Das ist eine überraschende Entwicklung im Fall der Missbrauchsvorwürfe in der Weisenauer Kita: Die Staatsanwaltschaft Mainz hat bei ihren Ermittlungen bisher keine Bestätigung für den Missbrauch unter Kindern in der Kita gefunden. Die Vorwürfe „haben sich nach dem bisherigen Ermittlungsstand nicht erhärtet“, teilte die Staatsanwaltschaft am Dienstag mit. Mehr noch: „Es haben sich bislang überwiegend entlastende Erkenntnisse ergeben.“ Das ist erstaunlich, hatte doch das Bistum Mainz im Juni von zahlreichen und ausführlichen Belegen gesprochen.
Am 11. Juni hatte das Bistum darüber informiert, es gebe schwer wiegende Vorwürfe von sexuellem Missbrauch von Kindern an Kindern in der von der katholischen Kirche geführten Kindertagesstätte Mariä Königin. „Wir haben von einer massiven und großen Zahl von sexuellen Übergriffen von Kindern an Kindern, von Bedrohungen, Erpressungen und Gewalt mit großer Bestürzung gehört“, sagte Generalvikar Dietmar Giebelmann damals vor der Presse. Das Bistum hatte daraufhin die Kita mit sofortiger Wirkung geschlossen und allen Mitarbeitern gekündigt.
Mainz& hatte damals auch mit verschiedenen Müttern gesprochen, deren Kinder in der Kita waren. Berichtet wurden von Vorfällen von „in den Po zwicken“ über „Penis zeigen“, Zwingen sich auszuziehen bis hin zu Bedrohungen, Spielzeug von zu Hause mitzubringen. All dies berichtete auch Giebelmann persönlich vor der Presse.

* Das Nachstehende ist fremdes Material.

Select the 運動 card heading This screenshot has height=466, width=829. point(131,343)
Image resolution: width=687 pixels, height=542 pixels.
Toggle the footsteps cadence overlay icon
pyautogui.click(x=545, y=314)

Eltern berichten, es habe drei, vier Rädelsführer gegeben, Jungen im Alter von sechs Jahren, andere Kinder hätten mitgemacht. Das Bistum teilte mit, die Vorfälle hätten bis auf wenige Kinder alle Kinder der Kita betroffen.

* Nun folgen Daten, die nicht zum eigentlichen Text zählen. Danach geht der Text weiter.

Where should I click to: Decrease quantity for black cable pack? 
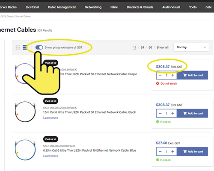[x=160, y=113]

Staatsanwaltschaft: Vorwürfe nicht erhärtet
Nun teilte die Staatsanwaltschaft mit, die polizeilichen Ermittlungen seien vorläufig abgeschlossen – und die Vorwürfe hätten sich nicht erhärtet. 32 Kinder aus der Kita seien polizeilich angehört worden, daneben über 35 Eltern und weitere Bezugspersonen der Kinder sowie mehr als zehn sonstige Zeugen, darunter ehemalige Erzieher oder Praktikanten der Einrichtung. Die Anhörung der Kinder erfolgte in 30 Fällen in Form einer Video-Vernehmung.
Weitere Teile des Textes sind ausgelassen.